Salvadoran-American artist, Adolfo Gutierrez (b.1992), creates art that forces its audience to look beyond the lines and colors, in order to break apart the stories told in a language reminiscent of hieroglyphics. These symbols serve as visual metaphors, describing the conflicts occurring in Latin American countries that have caused their citizens to leave their homes, the hardships of departure, the process of migration, and arrival in a new country with different customs and conflicts. It explores the notion of finding a home away from home and the unknown stories of those who have come to the US. His color palette draws on the exteriors of homes found across Latin America and is a reminder of his roots.
Lauren Bierly is a visual artist and arts professional living and working in New York City. Her artwork has been exhibited in New York City; Portland, OR; San Francisco, CA; and Kolkata, India. She is also Manager of Special Exhibitions and Projects for The Costume Institute at The Metropolitan Museum of Art. Bierly holds an M.A. in Modern Art, Connoisseurship, and History of the Art Market from Christie’s Education, New York (2010), and Bachelor of Architecture and Minor in Art History from Pennsylvania State University (2009).

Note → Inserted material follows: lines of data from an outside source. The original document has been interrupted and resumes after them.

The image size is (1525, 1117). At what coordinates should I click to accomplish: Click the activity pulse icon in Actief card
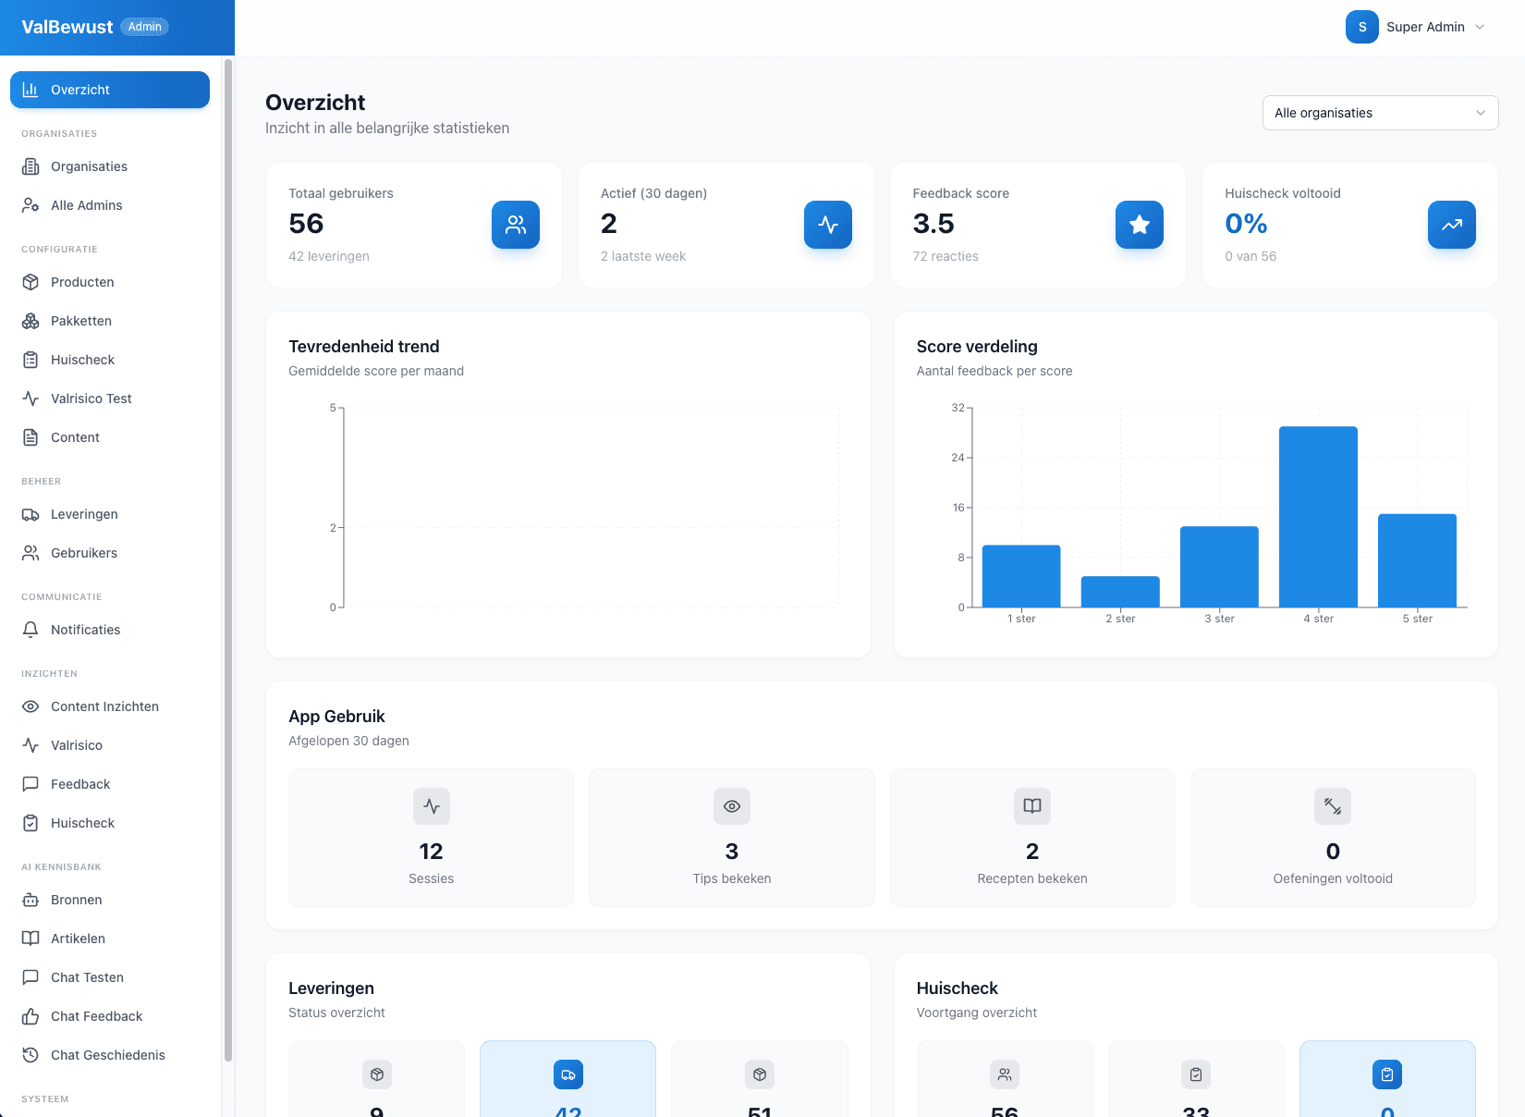coord(827,225)
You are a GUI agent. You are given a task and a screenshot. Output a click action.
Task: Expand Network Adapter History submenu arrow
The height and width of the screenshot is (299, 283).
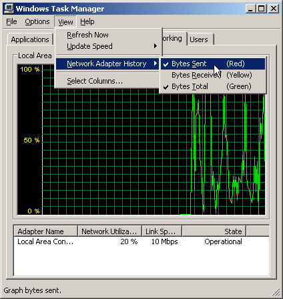pos(156,64)
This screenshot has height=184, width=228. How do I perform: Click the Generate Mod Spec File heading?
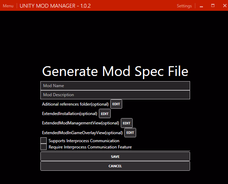115,71
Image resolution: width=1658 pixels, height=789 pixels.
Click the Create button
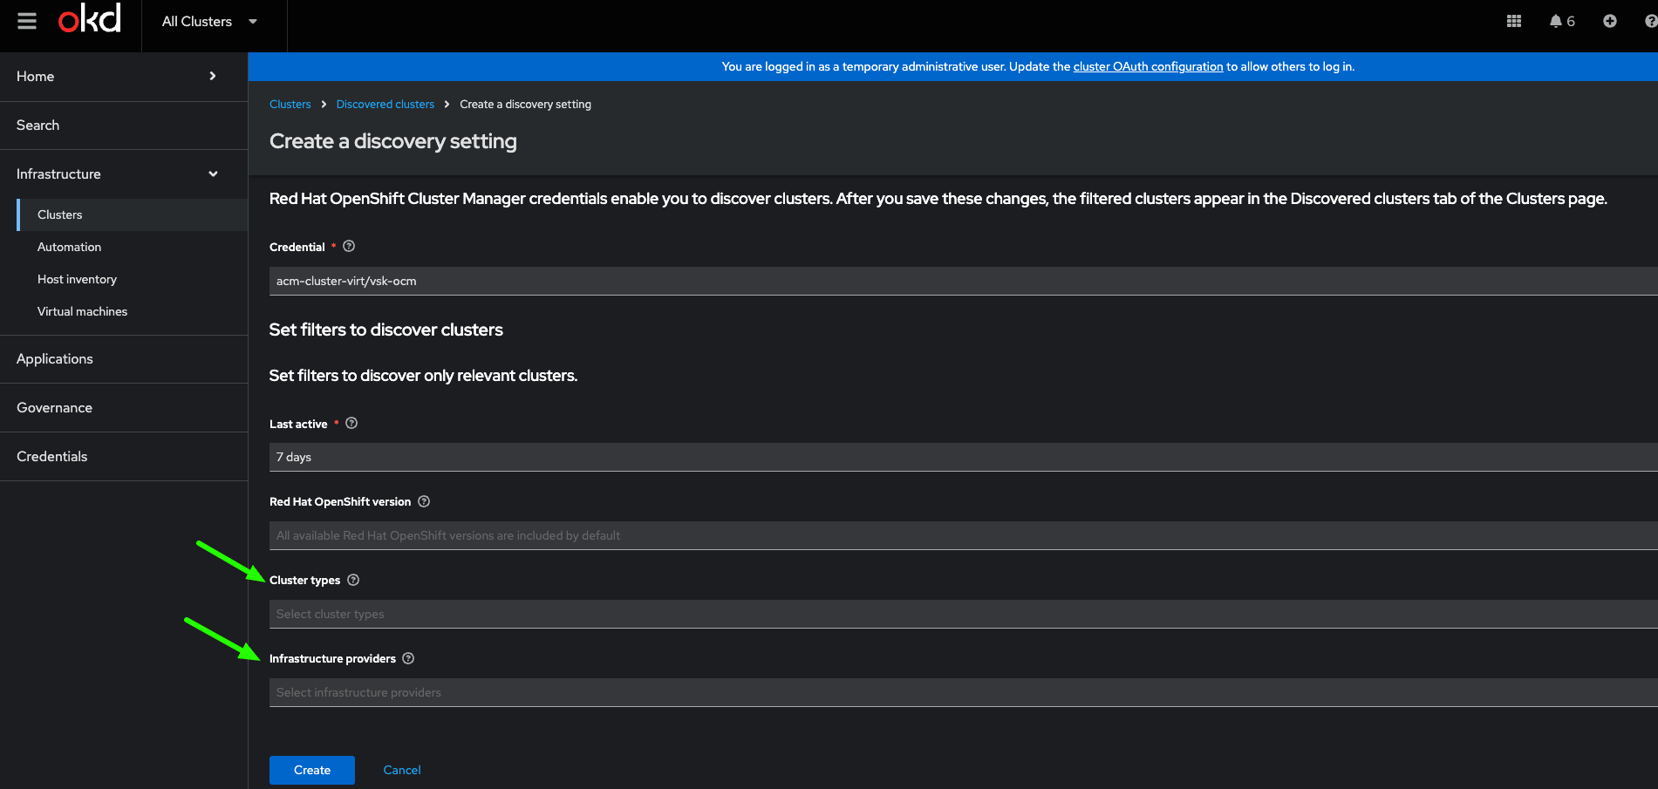[x=311, y=770]
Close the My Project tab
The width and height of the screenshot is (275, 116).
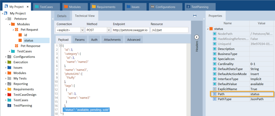[27, 7]
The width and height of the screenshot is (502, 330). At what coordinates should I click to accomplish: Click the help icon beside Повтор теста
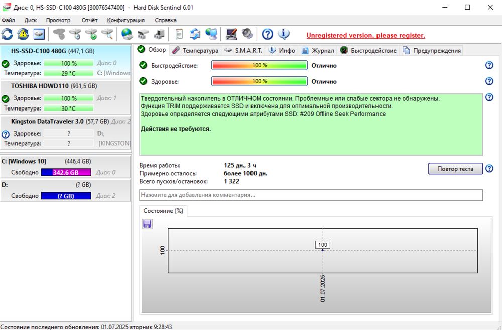pos(489,169)
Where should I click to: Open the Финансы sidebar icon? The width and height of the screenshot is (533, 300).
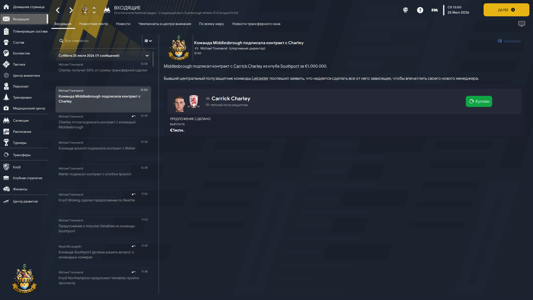pyautogui.click(x=6, y=189)
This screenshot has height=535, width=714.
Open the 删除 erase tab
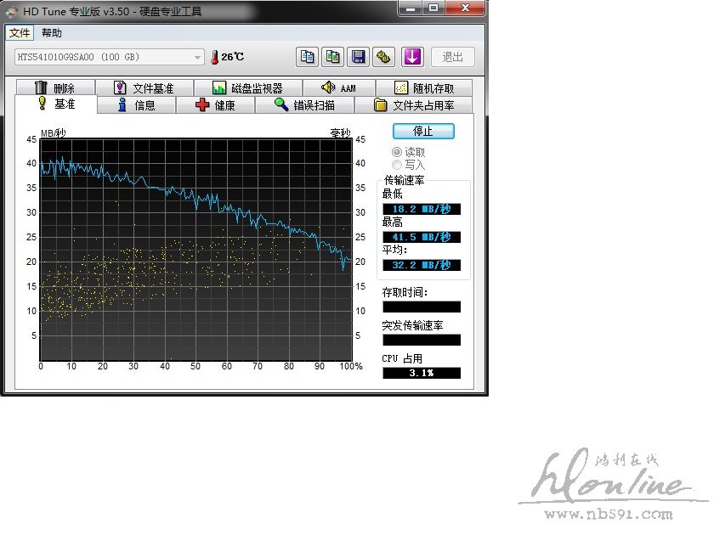[54, 88]
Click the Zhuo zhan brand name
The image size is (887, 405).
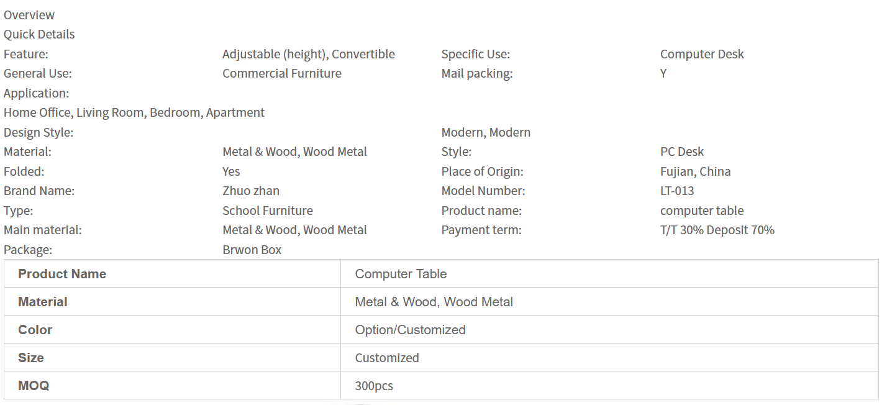click(x=251, y=191)
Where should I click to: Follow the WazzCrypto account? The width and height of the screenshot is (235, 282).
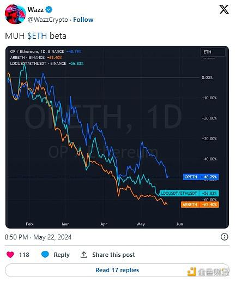click(83, 20)
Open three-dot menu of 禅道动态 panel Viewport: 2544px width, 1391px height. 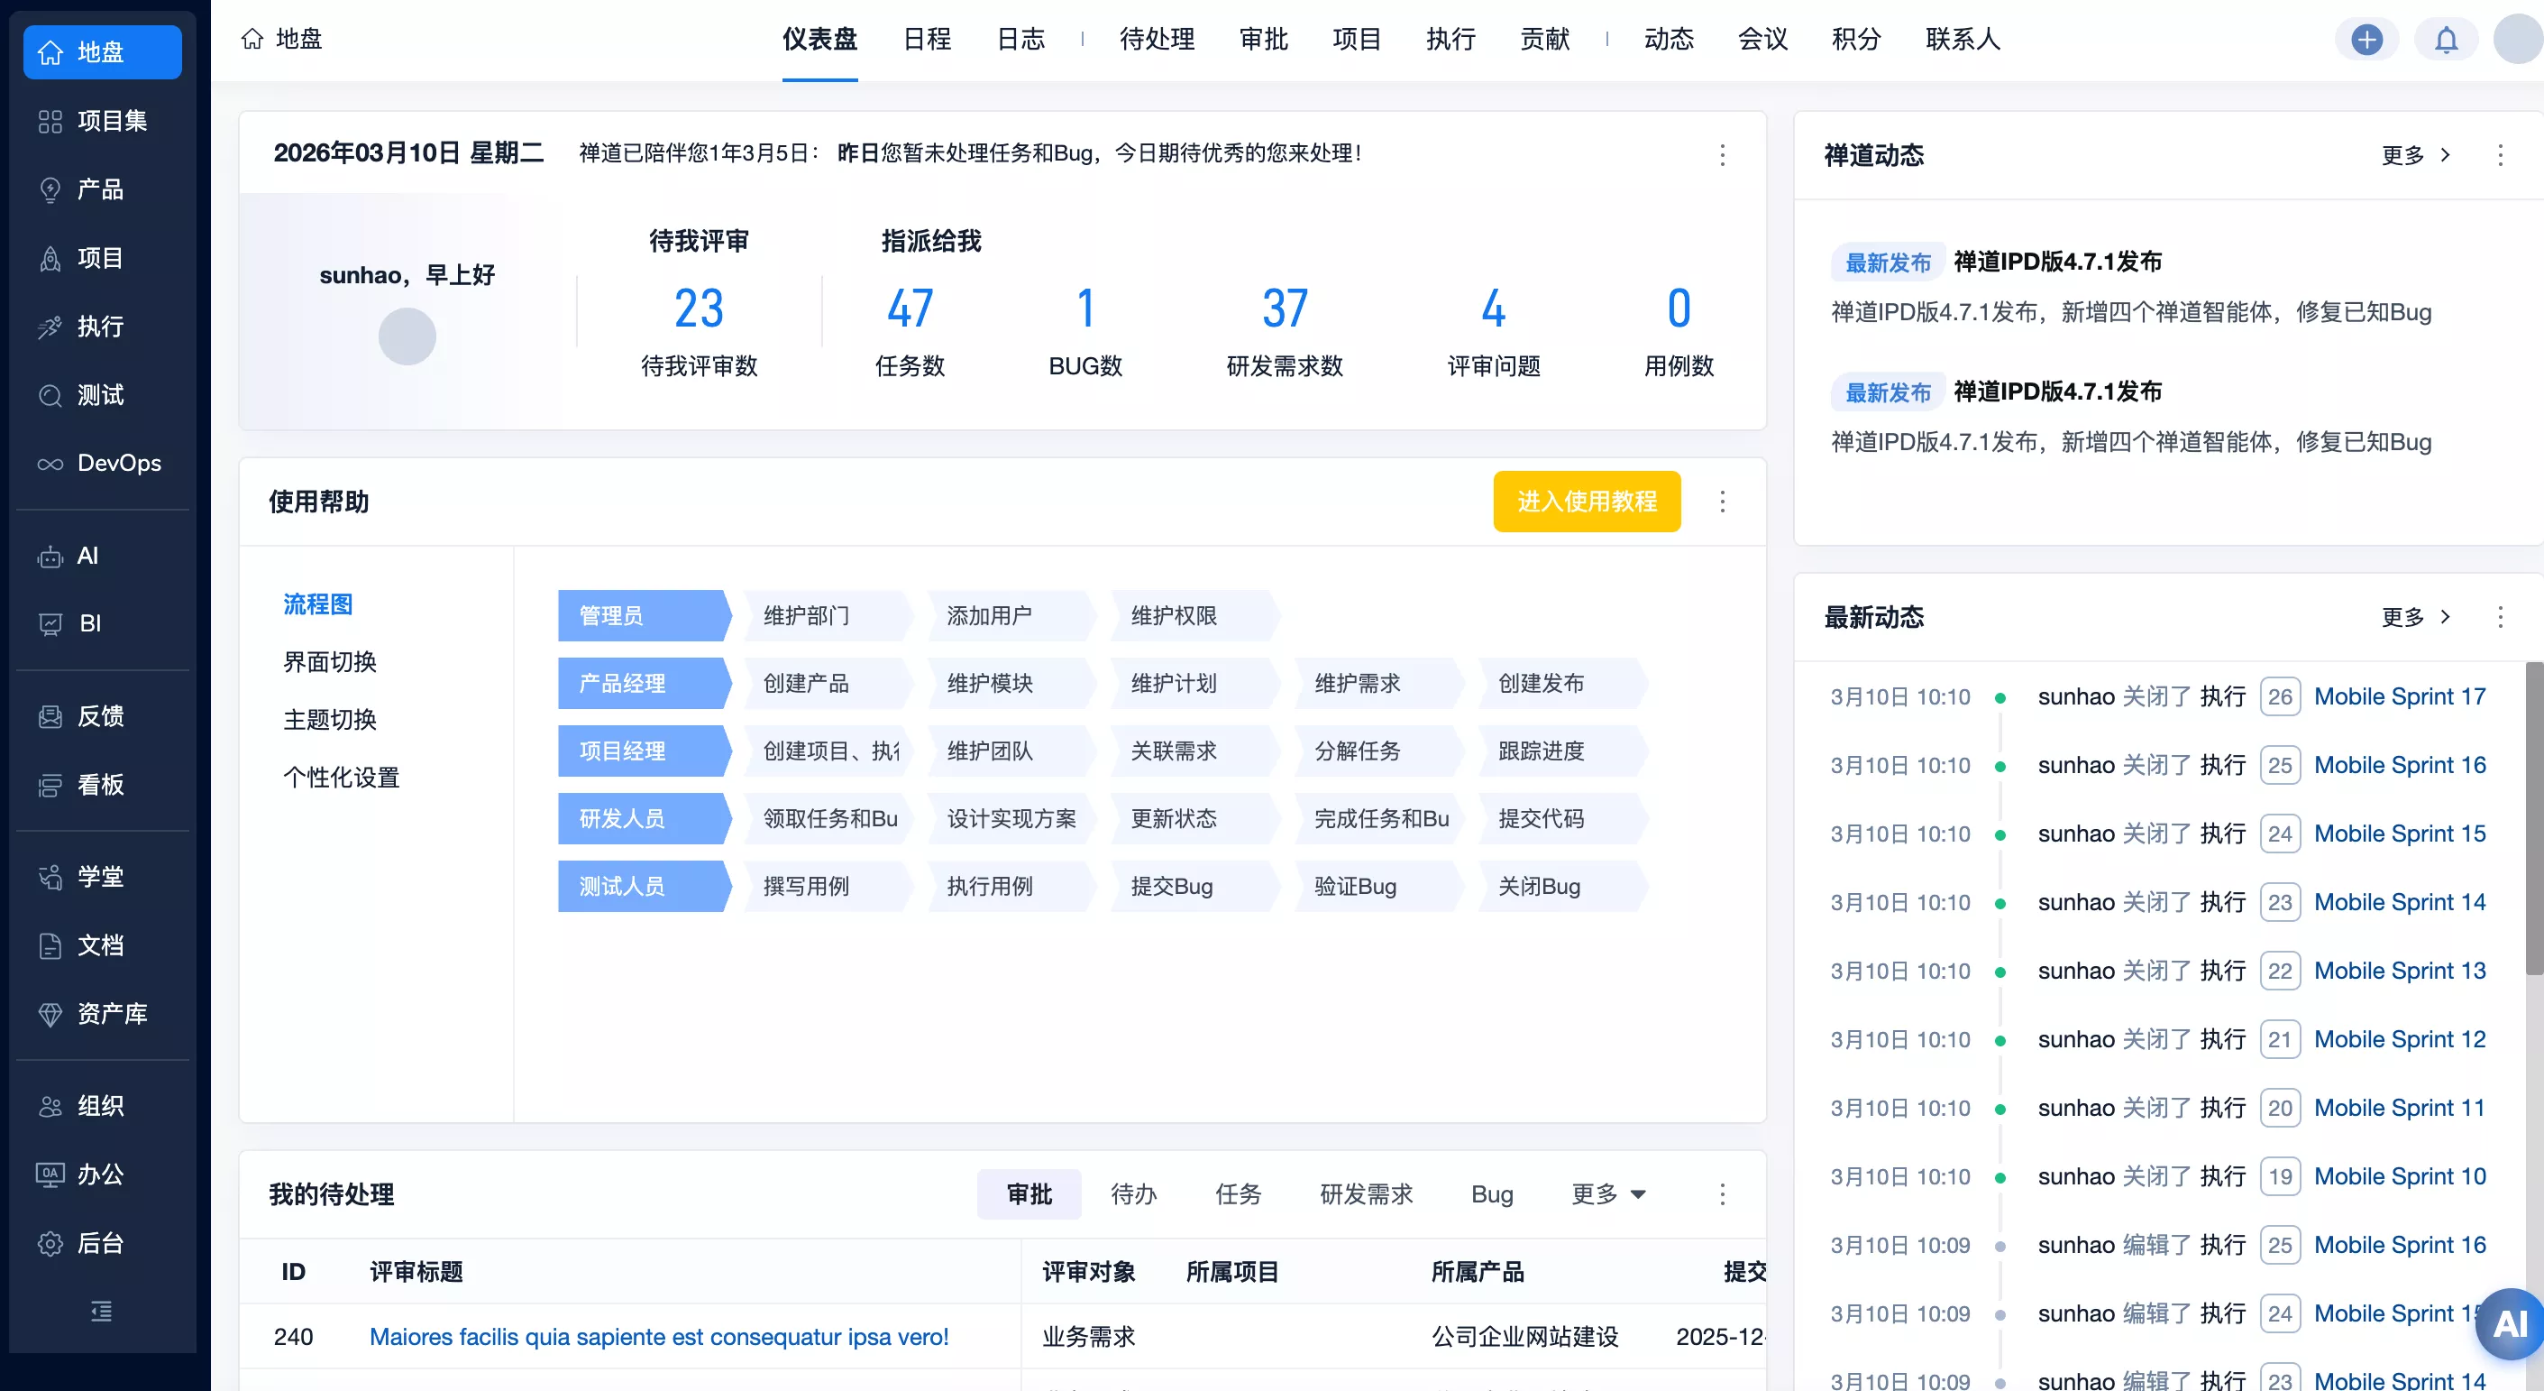point(2500,155)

My work is an investigation into sensory perception on both personal and communal levels. Through artwork, I identify visual languages and systems to draw out commonalities between people and the differences that make people unique.
Using invisible differences, like neurological conditions, I unpack subjectivity and the mental space of feeling. Synaesthesia—a neurological condition in which sensory modalities, such as taste, sound, and vision, are cross-wired—is an entirely subjective experience. Subjectivity rendered it taboo and thought-to-be-impossible to diagnose until a resurgence in neuroimaging with MRIs in the 1980s. "Color Translations" is a tangible exercise in translating my neurological experience of grapheme-color (word-to-color) synaesthesia into reality. The series is a study in color theory, form, and spatial perception governed by one process: translating essays, letter by letter, into color.